--- start Data for the task ---

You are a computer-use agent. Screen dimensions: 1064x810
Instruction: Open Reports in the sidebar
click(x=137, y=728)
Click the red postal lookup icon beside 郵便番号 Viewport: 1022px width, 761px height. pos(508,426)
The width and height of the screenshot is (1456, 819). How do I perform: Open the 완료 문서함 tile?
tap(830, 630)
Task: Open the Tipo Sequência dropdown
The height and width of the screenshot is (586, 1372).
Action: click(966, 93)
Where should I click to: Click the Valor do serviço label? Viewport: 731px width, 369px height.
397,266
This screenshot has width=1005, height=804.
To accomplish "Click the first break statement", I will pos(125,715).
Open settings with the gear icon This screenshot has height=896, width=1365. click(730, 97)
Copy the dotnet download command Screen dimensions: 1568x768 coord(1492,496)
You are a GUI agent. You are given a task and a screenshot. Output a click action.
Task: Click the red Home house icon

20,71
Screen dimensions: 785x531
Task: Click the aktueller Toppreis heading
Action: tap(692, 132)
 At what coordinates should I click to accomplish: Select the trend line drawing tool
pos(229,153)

--- end Data for the task ---

**Task requirements:**
Copy each line above that contains the word "Open", matching case exactly.

**Solution for this problem:**
Instruction: Open Reports in the sidebar
The width and height of the screenshot is (1456, 819). How do I perform: Open the 완료 문서함 tile?
Task: Open the Tipo Sequência dropdown
Open settings with the gear icon This screenshot has height=896, width=1365. click(730, 97)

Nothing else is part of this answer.